# start of Data listing

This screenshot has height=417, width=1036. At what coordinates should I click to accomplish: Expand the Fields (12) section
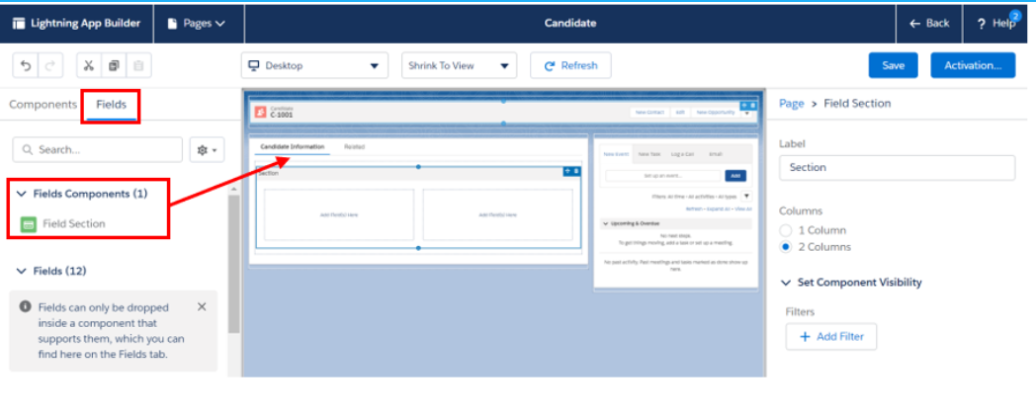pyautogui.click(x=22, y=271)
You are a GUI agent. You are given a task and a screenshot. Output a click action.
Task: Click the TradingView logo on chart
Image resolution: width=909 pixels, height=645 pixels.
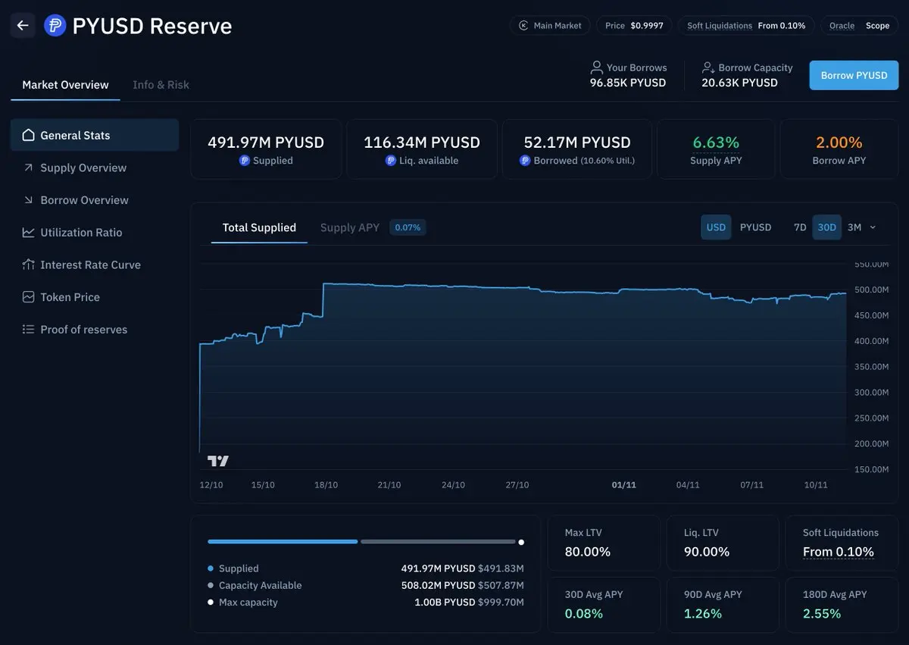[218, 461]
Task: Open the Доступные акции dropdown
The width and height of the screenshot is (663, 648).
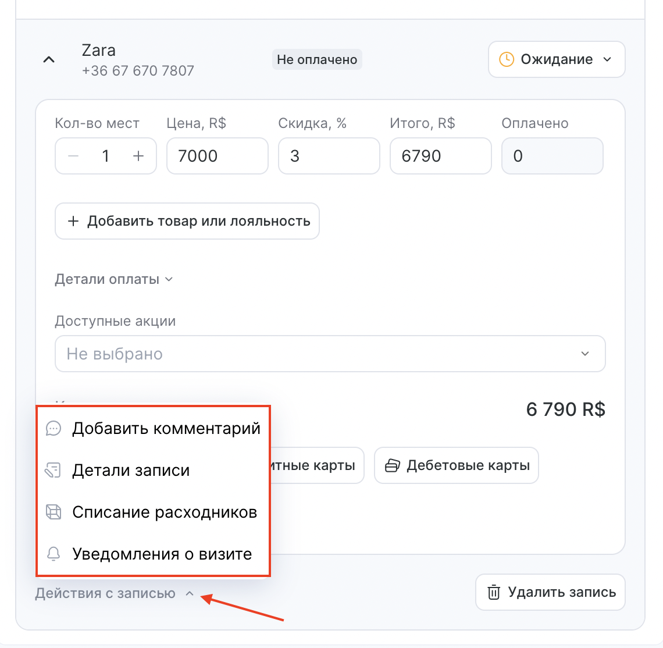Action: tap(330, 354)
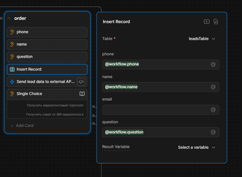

# end of Data listing

* **Work instructions**
Copy the lines of the entries from the one containing "You are a GUI" through the end of the entries, both ends included. Leave the pictures out.

* **In response**
You are a GUI agent. You are given a task and a screenshot. Output a click action.
Task: Click the TradingView logo on chart
Image resolution: width=909 pixels, height=645 pixels.
[218, 461]
Task: Open the Доступные акции dropdown
The width and height of the screenshot is (663, 648).
Action: tap(330, 354)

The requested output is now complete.